There are a number of ways in which unfair dismissal can occur, and Fair Work Australia will consider that a person has been unfairly dismissed if it is satisfied:
· the employee has been dismissed, which can include constructive dismissal;
· the dismissal was harsh, unjust or unreasonable, and considerations can include whether there was a valid reason for the dismissal, or whether the employee was informed of the reason, and provided with a chance to respond;
· the dismissal was not consistent with the Small Business Fair Dismissal Code;
· the dismissal was not a case of a genuine redundancy.
The terms and conditions within an employment contract can be derived from a number of sources which may include:
>> the terms within a written or oral, express agreement;
>> terms implied by law relating to the relationship between the employer and employee;
>> the duties of fidelity and good faith;
>> terms implied from the custom or practice of the business or the particular industry.
Upon the conclusion of the bargaining process and a draft agreement has been created, a number of steps are to be followed to ensure the validity of the agreement.
>> Explanation of terms: the terms of the agreement and its effects are to be explained to employees, and must be provided in the appropriate manner;
>> Voting on the agreement: the agreement must be endorsed by employees via a vote, and the vote must not occur until at least 21 days after employees were provided notice of their representative rights. During the seven day period before the vote, the employer must provide a copy to employees of the agreement and any other material incorporated by reference in the agreement. Additionally, information of the time of the vote, the location, and the voting method to be used must also be provided.
>> Making the agreement: an agreement is made when a majority of employees vote in favour for the agreement, however, the process will differ depending on the type of enterprise agreement:
>> single-enterprise agreements (single employer or a joint enterprise)
>> multi-enterprise agreements (at least two employees that are not single interest employees
>> Greenfields agreement (one or more employers make a proposal for an enterprise agreement, but have not engaged with employees. Greenfields agreements are agreed between the employer and unions.

*BRIEF:* Copy the workplace law passage word for word, starting at "The terms and" and continuing up to and including "the particular industry.". Work only from the workplace law passage above.

*INFORMATION SHOWN:*
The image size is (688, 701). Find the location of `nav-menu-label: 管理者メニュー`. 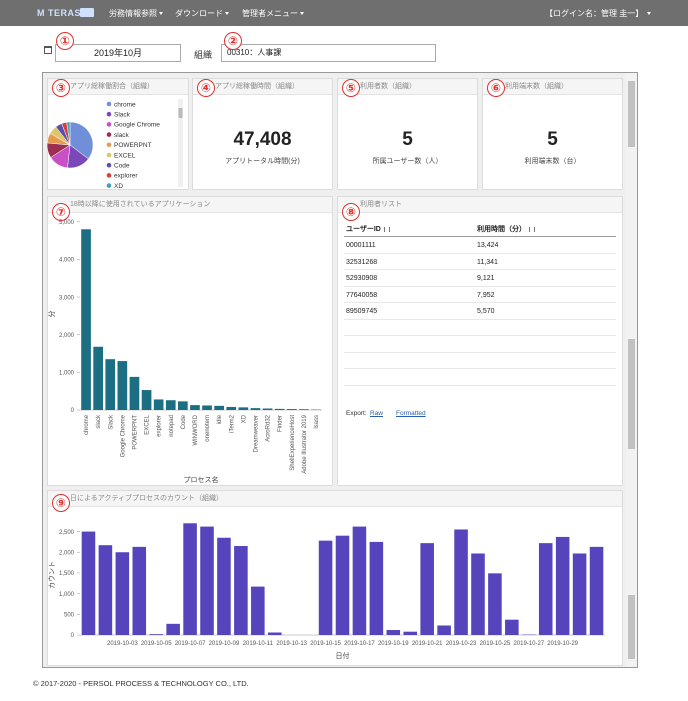

nav-menu-label: 管理者メニュー is located at coordinates (270, 14).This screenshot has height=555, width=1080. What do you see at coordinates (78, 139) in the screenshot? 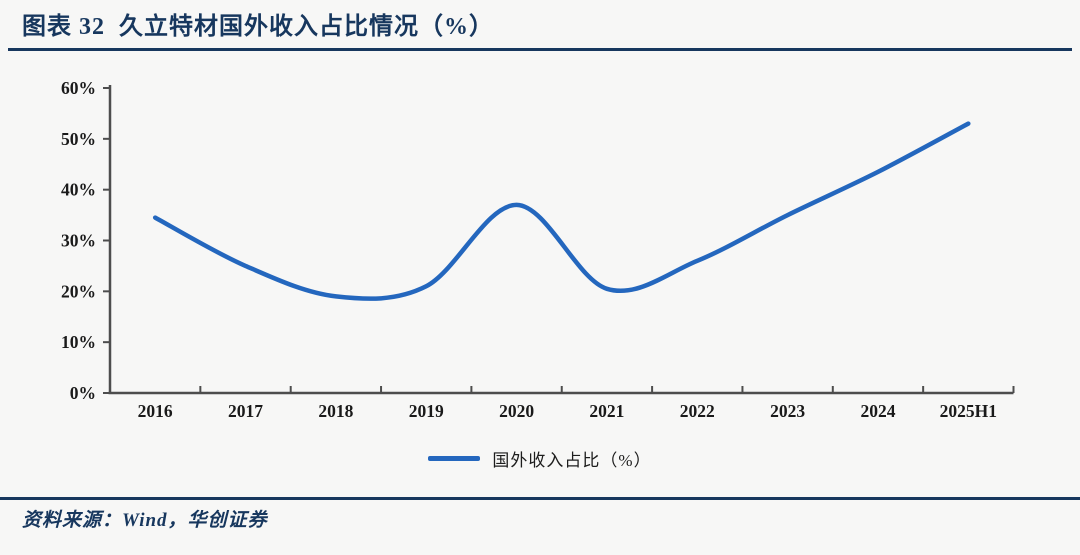
I see `y-tick-label: 50%` at bounding box center [78, 139].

*RESPONSE AREA:*
The terms and conditions within an employment contract can be derived from a number of sources which may include:
>> the terms within a written or oral, express agreement;
>> terms implied by law relating to the relationship between the employer and employee;
>> the duties of fidelity and good faith;
>> terms implied from the custom or practice of the business or the particular industry.